The liver damage experienced by some people with hepatitis B is caused not by the virus itself, but by the immune system’s destruction of hepatitis B-infected cells in the liver. Because the immune responses of people with HIV are often impaired, HIV-positive people with chronic hepatitis B infection may actually be less likely to experience liver damage than people with fully functioning immune systems.

Conversely, levels of hepatitis B in the body fluids of HIV-positive people may be higher than those seen in uninfected people because less hepatitis B is cleared from the body by the immune system, so HIV-positive carriers of hepatitis B may be more infectious than their HIV-negative counterparts.

Diagnosis and treatment
Blood tests can detect the presence of hepatitis B antibodies, which show that you have been exposed to, and have cleared the virus. If you have been exposed and have not developed this protective immunity, then fragments of the virus itself, called hepatitis B surface antigen (HBsAg), will persist in your blood for at least six months. This means that you are a chronic carrier and are capable of infecting other people. A sub-group of carriers also test e-antigen positive and this means that their hepatitis infection is highly infectious to others.
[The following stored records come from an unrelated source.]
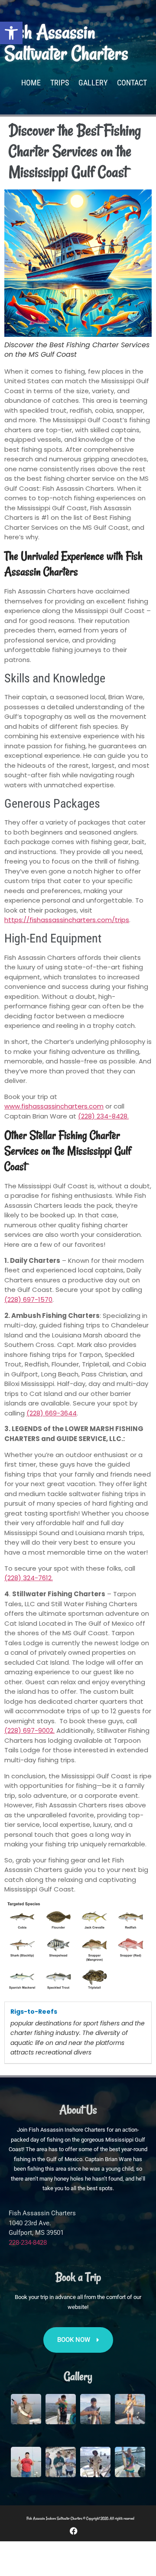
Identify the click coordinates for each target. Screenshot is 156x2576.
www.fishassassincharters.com (54, 1106)
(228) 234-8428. (103, 1116)
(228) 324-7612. (28, 1577)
Chronic hepatitis B infection is usually treated with alpha interferon in injections of 3-5 million units three times per week. The anti-HIV drugs 3TC, tenofovir and adefovir are both also active against hepatitis B, and 3TC has been shown to reduce levels of detectable hepatitis B in people infected with both HIV and hepatitis B. Evidence suggests that FTC may have an anti-hepatitis B effect. Clinical trials are underway to assess the use of combinations of these drugs and if you think you might benefit from joining one, you should enquire at your treatment centre. There have been case reports, however, of flare-ups of hepatitis B in people switching off 3TC when beginning a new anti-HIV combination. If you are co-infected, you should talk to your doctor about how this might affect your anti-HIV treatment options.